### What you are asked to do
Where the records below show a line containing "Task: Select the 分析情報 menu item", start copying; end with the line containing "Task: Select the dependencies", and copy it too.

### Recorded information
.....
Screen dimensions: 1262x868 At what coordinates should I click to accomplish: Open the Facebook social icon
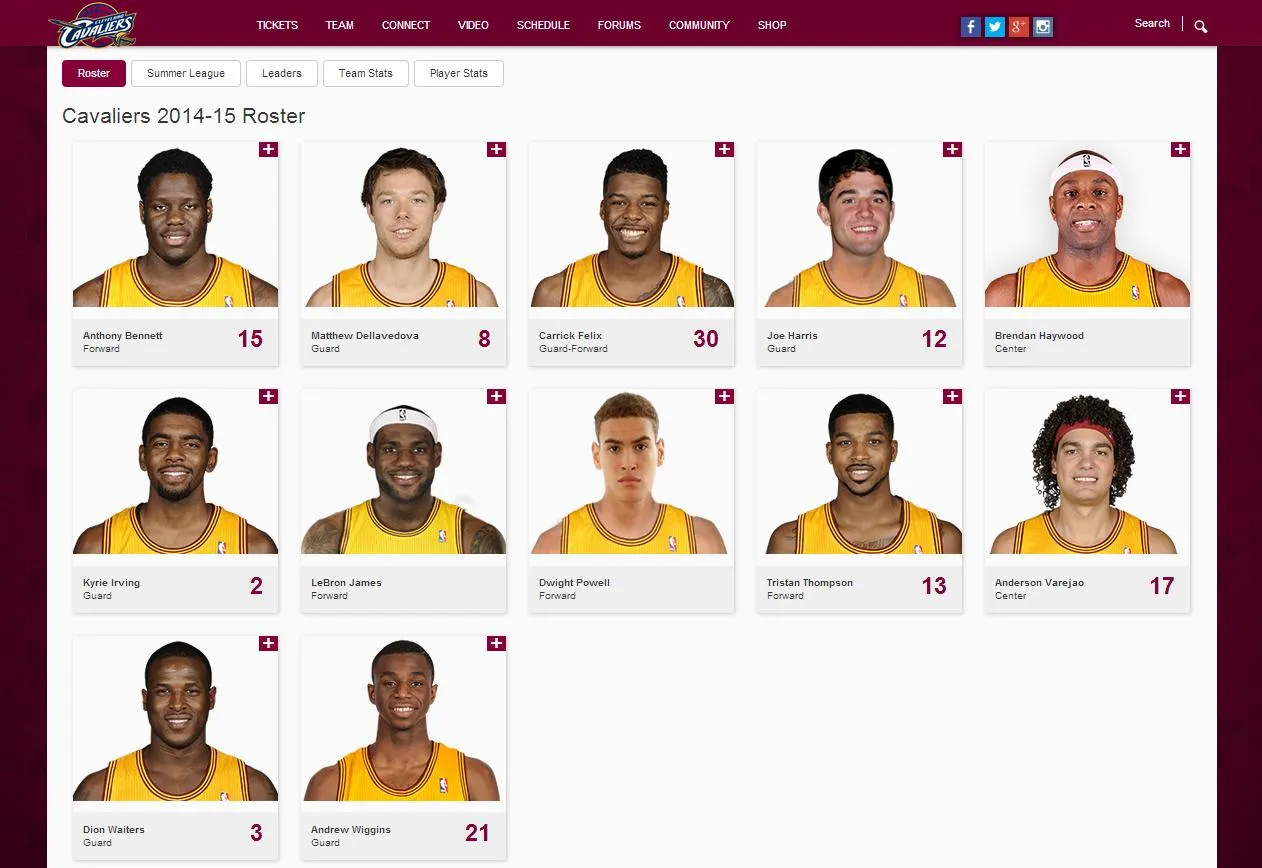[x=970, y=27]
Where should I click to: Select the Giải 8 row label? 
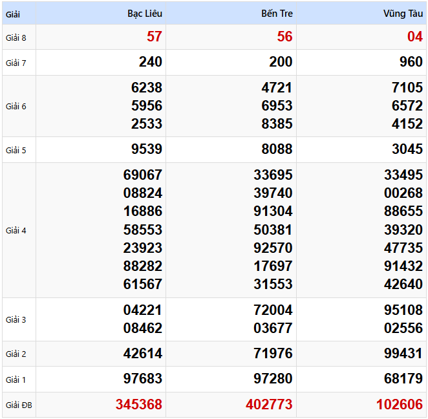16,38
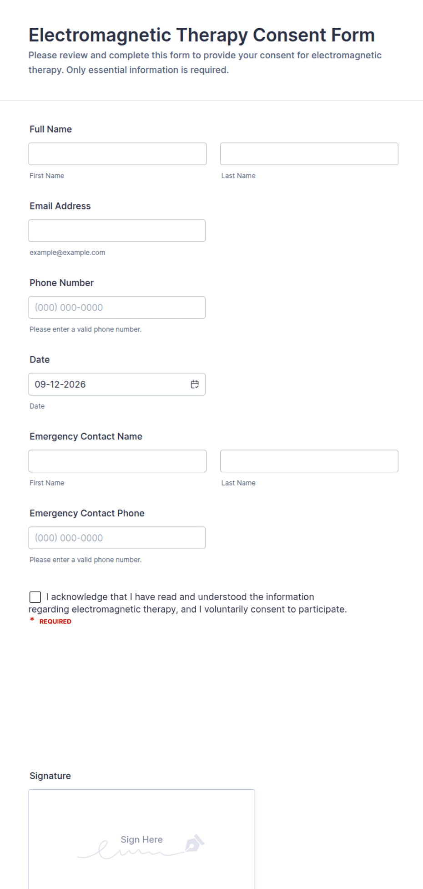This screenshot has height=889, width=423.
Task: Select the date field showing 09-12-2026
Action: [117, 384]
.....
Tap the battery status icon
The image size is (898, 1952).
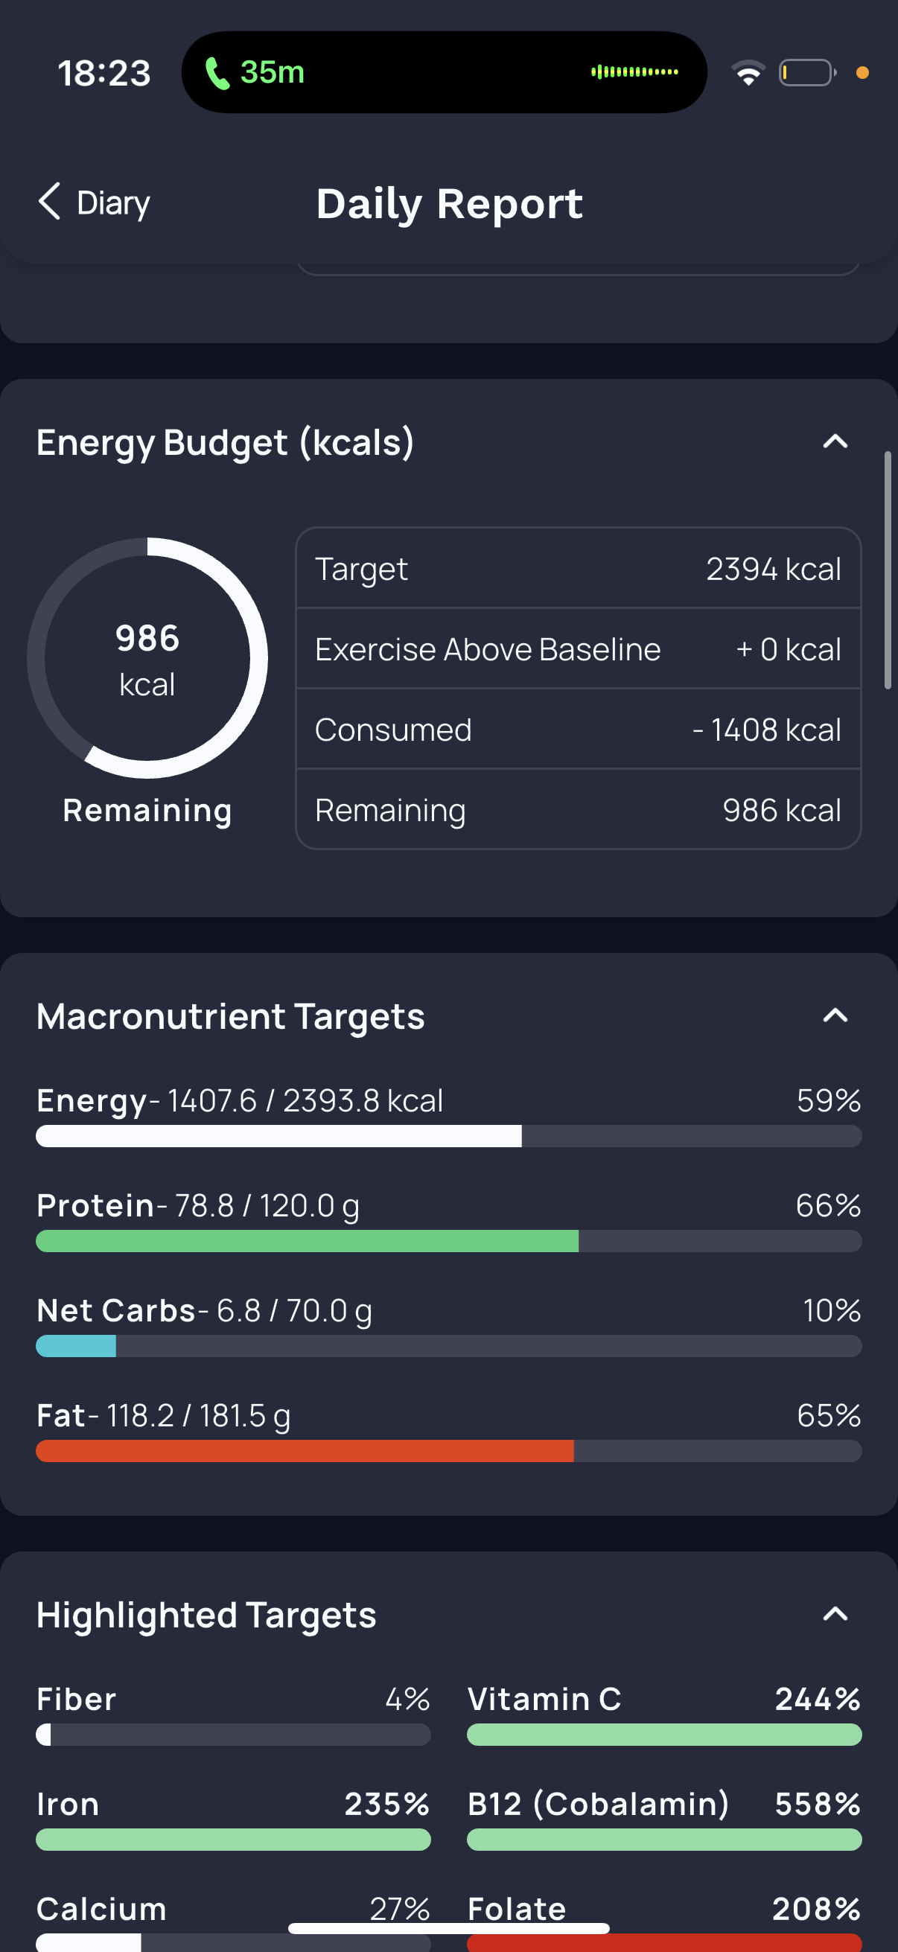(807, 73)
.....
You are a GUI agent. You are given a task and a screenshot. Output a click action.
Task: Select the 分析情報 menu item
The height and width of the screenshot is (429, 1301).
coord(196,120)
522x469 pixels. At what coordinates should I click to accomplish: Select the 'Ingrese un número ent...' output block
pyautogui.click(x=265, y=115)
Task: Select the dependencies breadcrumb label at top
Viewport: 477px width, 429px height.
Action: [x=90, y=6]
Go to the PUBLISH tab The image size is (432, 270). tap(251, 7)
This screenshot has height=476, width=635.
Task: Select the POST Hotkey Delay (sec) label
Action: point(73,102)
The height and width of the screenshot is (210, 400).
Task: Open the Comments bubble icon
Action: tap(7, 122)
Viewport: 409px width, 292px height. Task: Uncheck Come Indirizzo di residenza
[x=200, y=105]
.....
### Result for this task
Task: Select the 分析情報 menu item
The height and width of the screenshot is (429, 1301).
coord(196,120)
522x469 pixels. At what coordinates should I click to accomplish: Select the 'Ingrese un número ent...' output block
pyautogui.click(x=265, y=115)
Task: Select the dependencies breadcrumb label at top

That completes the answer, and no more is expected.